Material for the task —
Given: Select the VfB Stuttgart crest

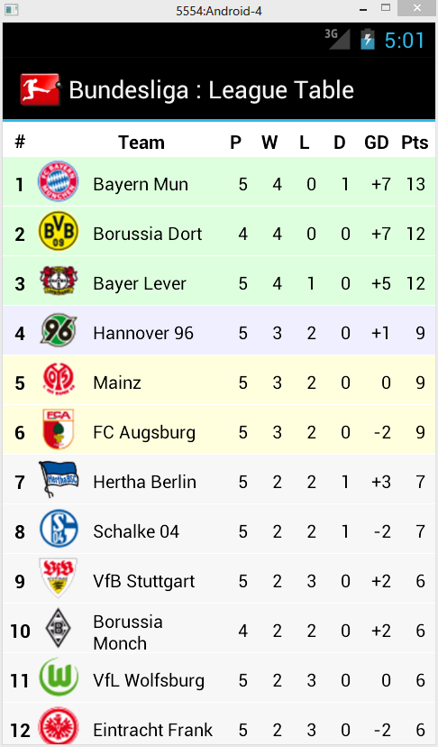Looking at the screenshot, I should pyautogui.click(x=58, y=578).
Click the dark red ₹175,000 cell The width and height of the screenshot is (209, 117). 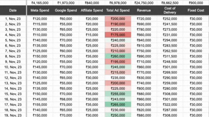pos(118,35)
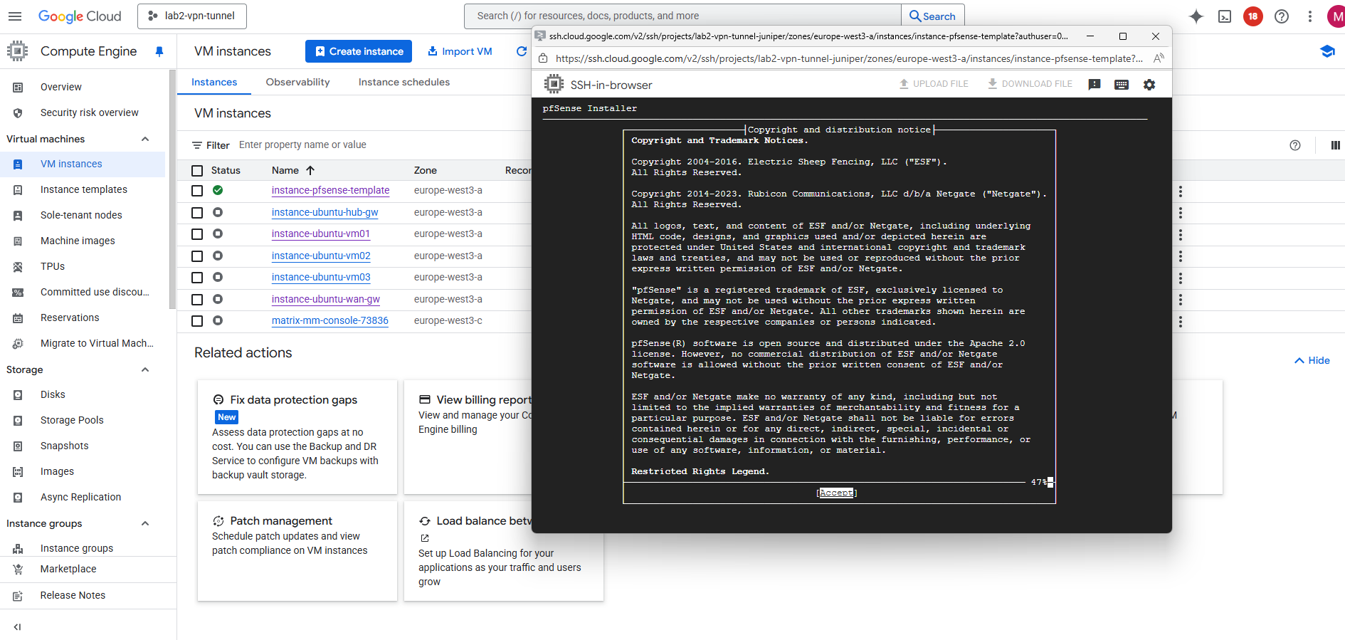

* * *

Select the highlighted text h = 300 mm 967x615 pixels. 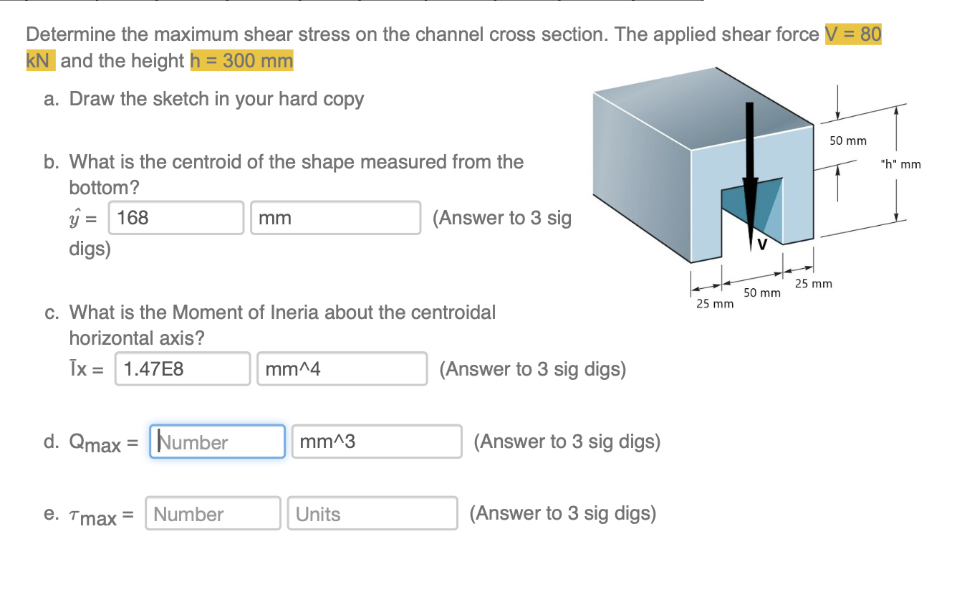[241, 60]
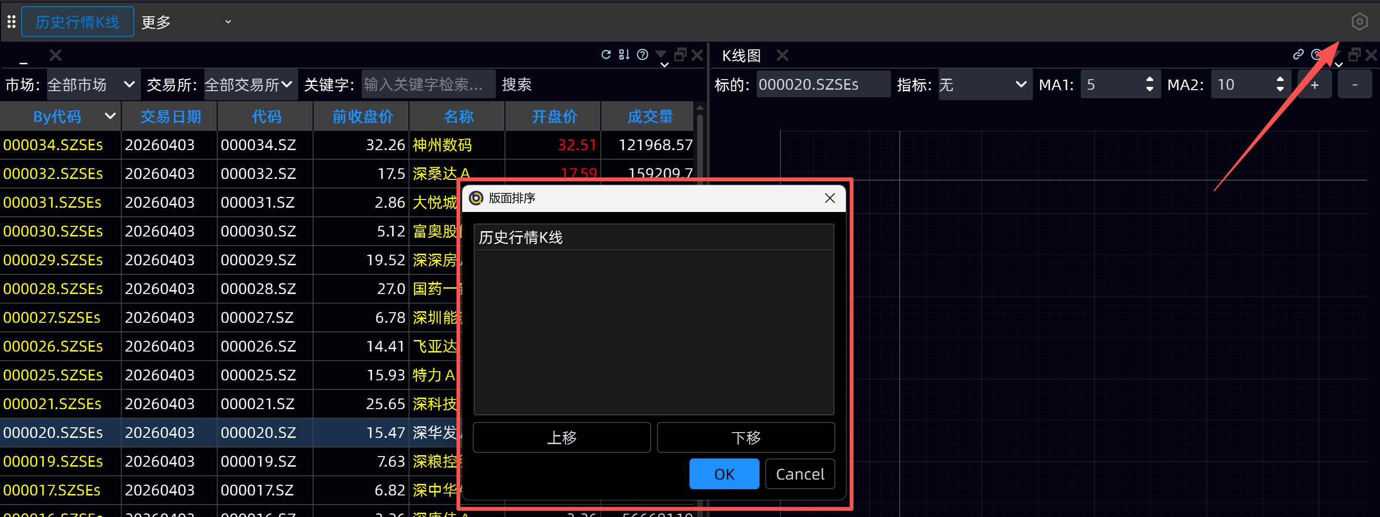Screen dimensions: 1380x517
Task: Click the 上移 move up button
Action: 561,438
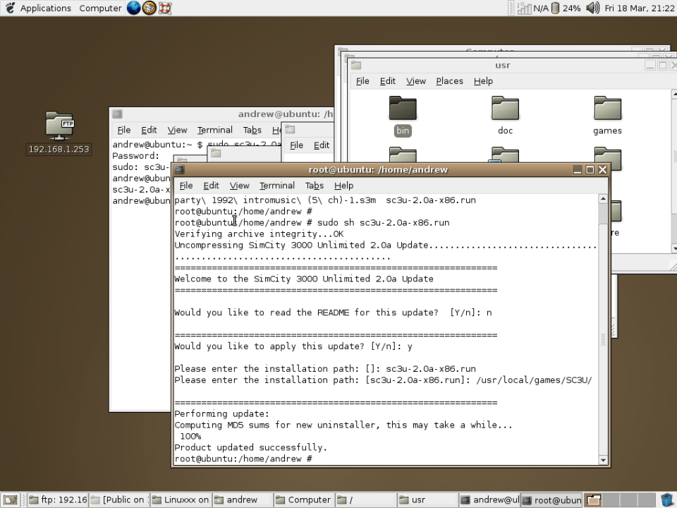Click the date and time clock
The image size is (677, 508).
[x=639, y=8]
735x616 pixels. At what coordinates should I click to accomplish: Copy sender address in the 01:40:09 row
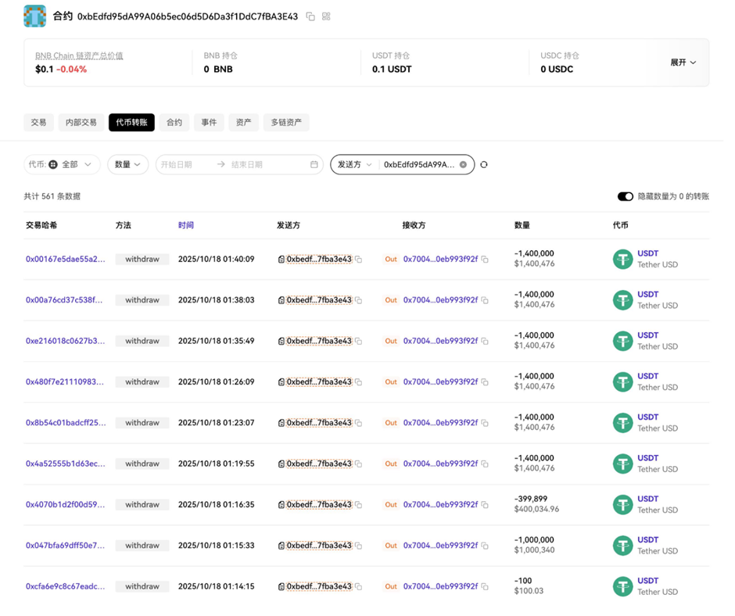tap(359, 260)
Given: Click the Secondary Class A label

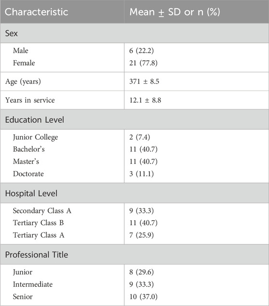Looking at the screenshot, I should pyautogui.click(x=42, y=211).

==

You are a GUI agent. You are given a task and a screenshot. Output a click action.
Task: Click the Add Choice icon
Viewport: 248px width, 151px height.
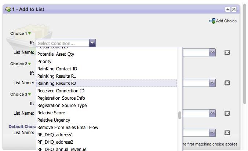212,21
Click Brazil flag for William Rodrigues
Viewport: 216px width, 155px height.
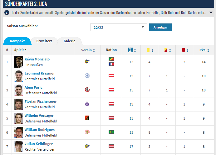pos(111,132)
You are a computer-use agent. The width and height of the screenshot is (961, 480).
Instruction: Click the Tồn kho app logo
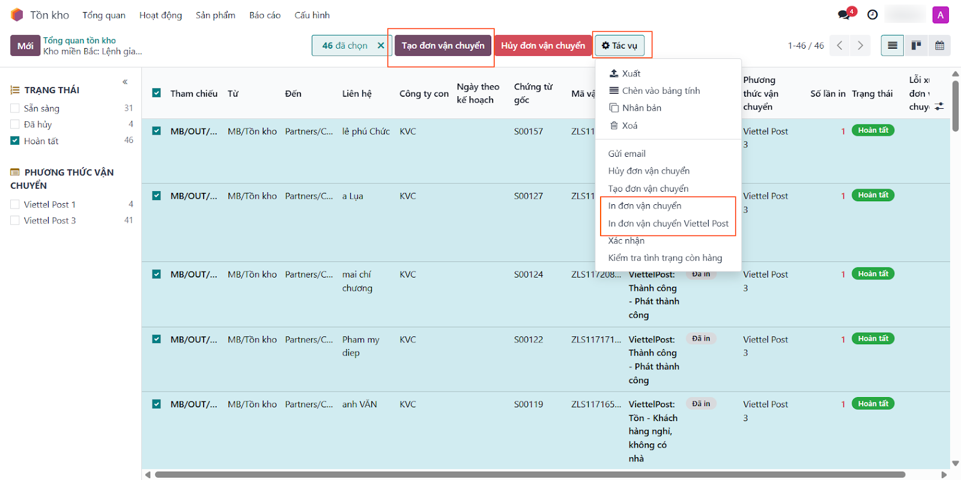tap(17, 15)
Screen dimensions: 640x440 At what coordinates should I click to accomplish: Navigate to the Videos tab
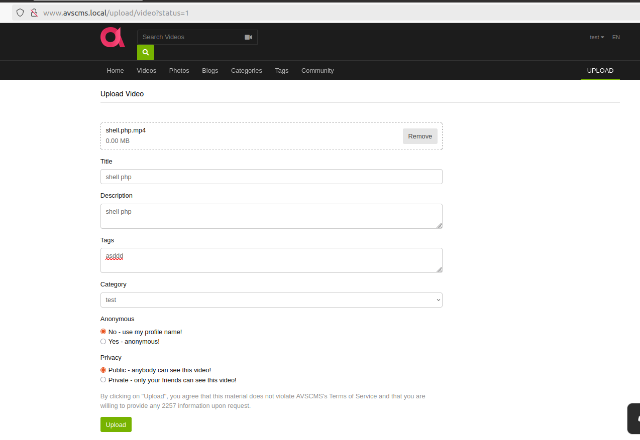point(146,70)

Activity —
In the listing above, locate each line with "agent" and copy it.

Answer box —
You are a GUI agent. You are given a task and a screenshot. Output a click action.
You are a computer-use agent. The width and height of the screenshot is (961, 480).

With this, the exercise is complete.